_PROVIDED RECORDS_.
|---|
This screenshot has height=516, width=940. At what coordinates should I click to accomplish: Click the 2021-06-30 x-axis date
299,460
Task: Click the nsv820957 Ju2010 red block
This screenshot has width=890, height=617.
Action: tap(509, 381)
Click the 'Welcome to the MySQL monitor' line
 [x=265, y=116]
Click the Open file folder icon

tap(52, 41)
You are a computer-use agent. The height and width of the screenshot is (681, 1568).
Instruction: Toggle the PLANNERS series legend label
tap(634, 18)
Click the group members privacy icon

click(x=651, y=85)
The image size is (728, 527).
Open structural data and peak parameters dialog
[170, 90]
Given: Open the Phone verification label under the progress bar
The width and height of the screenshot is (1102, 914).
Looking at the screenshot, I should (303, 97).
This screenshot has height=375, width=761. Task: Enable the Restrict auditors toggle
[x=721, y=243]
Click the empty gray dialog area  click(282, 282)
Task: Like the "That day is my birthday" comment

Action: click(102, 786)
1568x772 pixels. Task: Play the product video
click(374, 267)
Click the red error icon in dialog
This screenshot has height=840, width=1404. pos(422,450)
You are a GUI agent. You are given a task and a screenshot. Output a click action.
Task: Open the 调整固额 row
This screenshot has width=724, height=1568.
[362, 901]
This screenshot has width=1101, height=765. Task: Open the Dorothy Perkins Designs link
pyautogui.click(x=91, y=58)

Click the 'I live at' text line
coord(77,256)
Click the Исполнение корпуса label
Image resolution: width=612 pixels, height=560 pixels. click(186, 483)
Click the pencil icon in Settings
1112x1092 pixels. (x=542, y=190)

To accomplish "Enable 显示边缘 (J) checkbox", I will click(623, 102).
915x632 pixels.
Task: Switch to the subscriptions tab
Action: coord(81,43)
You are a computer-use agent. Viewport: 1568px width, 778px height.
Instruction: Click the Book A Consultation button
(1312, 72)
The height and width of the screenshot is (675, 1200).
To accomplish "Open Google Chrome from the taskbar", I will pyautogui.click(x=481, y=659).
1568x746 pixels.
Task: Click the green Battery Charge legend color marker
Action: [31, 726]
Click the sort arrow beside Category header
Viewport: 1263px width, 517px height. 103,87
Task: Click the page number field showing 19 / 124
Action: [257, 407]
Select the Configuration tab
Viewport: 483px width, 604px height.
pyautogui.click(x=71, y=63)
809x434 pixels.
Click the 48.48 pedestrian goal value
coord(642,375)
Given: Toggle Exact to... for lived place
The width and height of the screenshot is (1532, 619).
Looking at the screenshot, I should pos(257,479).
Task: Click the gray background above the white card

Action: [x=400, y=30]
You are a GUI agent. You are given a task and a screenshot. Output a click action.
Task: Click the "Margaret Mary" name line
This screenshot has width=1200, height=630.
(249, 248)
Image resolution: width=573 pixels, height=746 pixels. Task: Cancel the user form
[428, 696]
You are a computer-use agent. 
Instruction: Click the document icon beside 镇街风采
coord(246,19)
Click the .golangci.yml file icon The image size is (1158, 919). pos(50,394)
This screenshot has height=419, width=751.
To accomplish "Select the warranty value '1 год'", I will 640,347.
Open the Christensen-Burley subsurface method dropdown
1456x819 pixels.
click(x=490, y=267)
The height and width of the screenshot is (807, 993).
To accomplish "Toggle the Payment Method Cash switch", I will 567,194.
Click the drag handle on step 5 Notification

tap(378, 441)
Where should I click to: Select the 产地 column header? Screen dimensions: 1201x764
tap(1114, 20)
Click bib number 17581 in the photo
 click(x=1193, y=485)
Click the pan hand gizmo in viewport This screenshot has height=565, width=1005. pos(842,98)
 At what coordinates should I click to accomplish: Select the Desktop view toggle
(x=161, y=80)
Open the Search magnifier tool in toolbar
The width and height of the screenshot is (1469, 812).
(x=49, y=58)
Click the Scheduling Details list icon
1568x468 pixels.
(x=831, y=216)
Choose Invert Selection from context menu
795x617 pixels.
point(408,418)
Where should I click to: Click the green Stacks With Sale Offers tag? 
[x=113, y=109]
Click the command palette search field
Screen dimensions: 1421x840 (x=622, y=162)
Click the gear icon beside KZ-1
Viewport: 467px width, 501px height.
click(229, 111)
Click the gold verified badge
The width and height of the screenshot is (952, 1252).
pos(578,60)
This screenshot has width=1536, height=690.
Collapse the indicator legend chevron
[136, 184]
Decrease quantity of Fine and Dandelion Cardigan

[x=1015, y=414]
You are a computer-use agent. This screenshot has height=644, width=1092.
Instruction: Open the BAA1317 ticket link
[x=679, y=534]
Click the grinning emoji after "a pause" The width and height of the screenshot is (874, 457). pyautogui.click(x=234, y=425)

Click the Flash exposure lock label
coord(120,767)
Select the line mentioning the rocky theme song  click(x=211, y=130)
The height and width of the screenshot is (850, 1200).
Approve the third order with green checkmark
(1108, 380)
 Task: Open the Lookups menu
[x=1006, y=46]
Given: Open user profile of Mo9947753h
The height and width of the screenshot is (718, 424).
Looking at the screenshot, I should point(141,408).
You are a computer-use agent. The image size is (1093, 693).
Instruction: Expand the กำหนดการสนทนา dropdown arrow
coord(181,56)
|---|
_ASSIGNMENT_.
Write the entries out once more, exactly as they appear.

_RESPONSE FOR THIS EXERCISE_.
This screenshot has height=516, width=940. At what coordinates should I click to accomplish: Click the 2021-06-30 x-axis date
299,460
Task: Click the nsv820957 Ju2010 red block
This screenshot has width=890, height=617.
Action: tap(509, 381)
Click the 'Welcome to the MySQL monitor' line
 [x=265, y=116]
Click the Open file folder icon

tap(52, 41)
You are a computer-use agent. The height and width of the screenshot is (681, 1568).
Instruction: Toggle the PLANNERS series legend label
tap(634, 18)
Click the group members privacy icon

click(x=651, y=85)
The image size is (728, 527).
Open structural data and peak parameters dialog
[170, 90]
Given: Open the Phone verification label under the progress bar
The width and height of the screenshot is (1102, 914).
Looking at the screenshot, I should (303, 97).
This screenshot has height=375, width=761. Task: Enable the Restrict auditors toggle
[x=721, y=243]
Click the empty gray dialog area  click(282, 282)
Task: Like the "That day is my birthday" comment

Action: click(102, 786)
1568x772 pixels. Task: Play the product video
click(374, 267)
Click the red error icon in dialog
This screenshot has height=840, width=1404. pos(422,450)
You are a GUI agent. You are given a task and a screenshot. Output a click action.
Task: Open the 调整固额 row
This screenshot has width=724, height=1568.
[362, 901]
This screenshot has width=1101, height=765. Task: Open the Dorothy Perkins Designs link
pyautogui.click(x=91, y=58)

Click the 'I live at' text line
coord(77,256)
Click the Исполнение корпуса label
Image resolution: width=612 pixels, height=560 pixels. click(186, 483)
Click the pencil icon in Settings
1112x1092 pixels. (x=542, y=190)

To accomplish "Enable 显示边缘 (J) checkbox", I will click(623, 102).
915x632 pixels.
Task: Switch to the subscriptions tab
Action: coord(81,43)
You are a computer-use agent. Viewport: 1568px width, 778px height.
Instruction: Click the Book A Consultation button
(1312, 72)
The height and width of the screenshot is (675, 1200).
To accomplish "Open Google Chrome from the taskbar", I will pyautogui.click(x=481, y=659).
1568x746 pixels.
Task: Click the green Battery Charge legend color marker
Action: [31, 726]
Click the sort arrow beside Category header
Viewport: 1263px width, 517px height. 103,87
Task: Click the page number field showing 19 / 124
Action: [257, 407]
Select the Configuration tab
Viewport: 483px width, 604px height.
pyautogui.click(x=71, y=63)
809x434 pixels.
Click the 48.48 pedestrian goal value
coord(642,375)
Given: Toggle Exact to... for lived place
The width and height of the screenshot is (1532, 619).
Looking at the screenshot, I should pos(257,479).
Task: Click the gray background above the white card

Action: [x=400, y=30]
You are a GUI agent. You are given a task and a screenshot. Output a click action.
Task: Click the "Margaret Mary" name line
This screenshot has width=1200, height=630.
(249, 248)
Image resolution: width=573 pixels, height=746 pixels. Task: Cancel the user form
[428, 696]
You are a computer-use agent. 
Instruction: Click the document icon beside 镇街风采
coord(246,19)
Click the .golangci.yml file icon The image size is (1158, 919). pos(50,394)
This screenshot has height=419, width=751.
To accomplish "Select the warranty value '1 год'", I will 640,347.
Open the Christensen-Burley subsurface method dropdown
1456x819 pixels.
click(x=490, y=267)
The height and width of the screenshot is (807, 993).
To accomplish "Toggle the Payment Method Cash switch", I will 567,194.
Click the drag handle on step 5 Notification

tap(378, 441)
Where should I click to: Select the 产地 column header? Screen dimensions: 1201x764
tap(1114, 20)
Click bib number 17581 in the photo
 click(x=1193, y=485)
Click the pan hand gizmo in viewport This screenshot has height=565, width=1005. pos(842,98)
 At what coordinates should I click to accomplish: Select the Desktop view toggle
(x=161, y=80)
Open the Search magnifier tool in toolbar
The width and height of the screenshot is (1469, 812).
(x=49, y=58)
Click the Scheduling Details list icon
1568x468 pixels.
(x=831, y=216)
Choose Invert Selection from context menu
795x617 pixels.
point(408,418)
Where should I click to: Click the green Stacks With Sale Offers tag? 
[x=113, y=109]
Click the command palette search field
Screen dimensions: 1421x840 (x=622, y=162)
Click the gear icon beside KZ-1
Viewport: 467px width, 501px height.
click(229, 111)
Click the gold verified badge
The width and height of the screenshot is (952, 1252).
pos(578,60)
This screenshot has width=1536, height=690.
Collapse the indicator legend chevron
[136, 184]
Decrease quantity of Fine and Dandelion Cardigan

[x=1015, y=414]
You are a computer-use agent. This screenshot has height=644, width=1092.
Instruction: Open the BAA1317 ticket link
[x=679, y=534]
Click the grinning emoji after "a pause" The width and height of the screenshot is (874, 457). pyautogui.click(x=234, y=425)

Click the Flash exposure lock label
coord(120,767)
Select the line mentioning the rocky theme song  click(x=211, y=130)
The height and width of the screenshot is (850, 1200).
Approve the third order with green checkmark
(1108, 380)
 Task: Open the Lookups menu
[x=1006, y=46]
Given: Open user profile of Mo9947753h
The height and width of the screenshot is (718, 424).
Looking at the screenshot, I should point(141,408).
You are a computer-use agent. The image size is (1093, 693).
Instruction: Expand the กำหนดการสนทนา dropdown arrow
coord(181,56)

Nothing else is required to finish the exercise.